Fiep elogia, mas pede mudanças

O presidente da Federação das Indústrias do Paraná (Fiep), Rodrigo Rocha Loures, que participou do lançamento da política industrial em Brasília, considerou positivas as medidas anunciadas pelo governo federal, mas cobrou mudanças na política econômica. “A política industrial é uma luz no fim do túnel, mas para ser efetiva, implica na revisão da política econômica”, declarou. Na avaliação do dirigente empresarial, a estabilidade econômica tem que ser alcançada através dos ganhos de produtividade e não usando a taxa de juros.

Como ponto positivo, Loures destacou a importância da participação dos empresários na discussão das formas de desenvolvimento econômico, “o que vai ensejar o modelo brasileiro de crescimento, para escapar da armadilha em que o País se encontra, ancorado na referência financeira”. Na avaliação do presidente da Fiep, a nova política industrial traz otimismo para o setor. “É uma iniciativa do governo que terá desdobramentos e vai oferecer um novo caminho de crescimento para o Brasil.”

O presidente do BNDES, Carlos Lessa, que veio a Curitiba no final da tarde para um seminário no Cietep, concorda que “o cardápio de propostas é muito amplo e pode ser agregado com as sugestões do Conselho (de Desenvolvimento Industrial)”. Ele salienta que na década de 90 a política industrial foi abolida da pauta de governo. “Nesse mundo pós-moderno, ou o País tem uma indústria tecnológica de ponta ou abre mão do futuro”. Para Lessa, “é correta a preocupação dos brasileiros e empresários com a taxa de juros, mas ao mesmo tempo é correta a preocupação com a taxa de inflação”. “Queria um pacto nacional para os empresários não empurrarem os preços para cima.”

O presidente do BNDES destaca que os três grandes bancos brasileiros (Banco do Brasil, Caixa e BNDES) ampliaram seus orçamentos para 2004. O BNDES prevê desembolso de R$ 47,3 bilhões, 35% mais do que no ano passado.
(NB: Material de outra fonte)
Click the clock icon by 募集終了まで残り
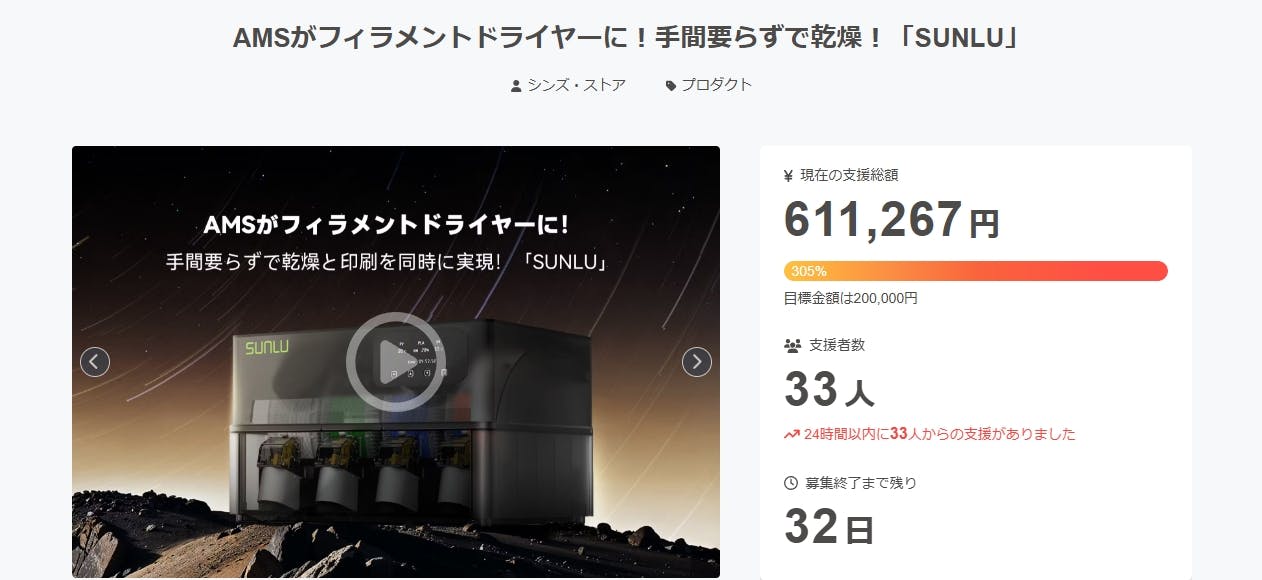 pos(791,483)
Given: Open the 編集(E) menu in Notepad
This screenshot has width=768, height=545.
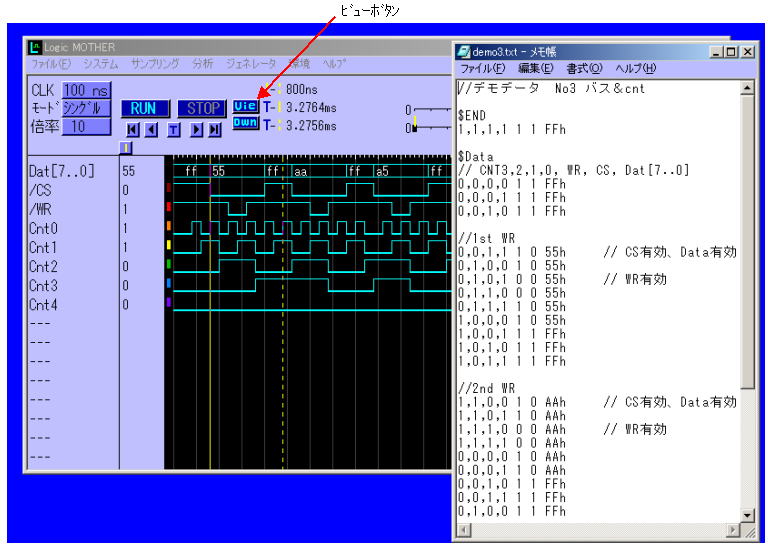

Só no setor industrial, a idéia é aplicar diretamente R$ 10 bilhões. O presidente do BNDES estima que os três setores priorizados pela política industrial procurem cerca de R$ 1 bilhão de recursos do banco. Há a expectativa de que o programa Modermaq libere mais R$ 2,5 bilhões. “O orçamento do BNDES não é por programa. Se determinado setor apresentar muitos projetos, temos condições de ampliar o valor”, explica Lessa. Os juros dos financiamentos do BNDES variam de 1 a 5% mais a TJLP, hoje fixada em 9,75%.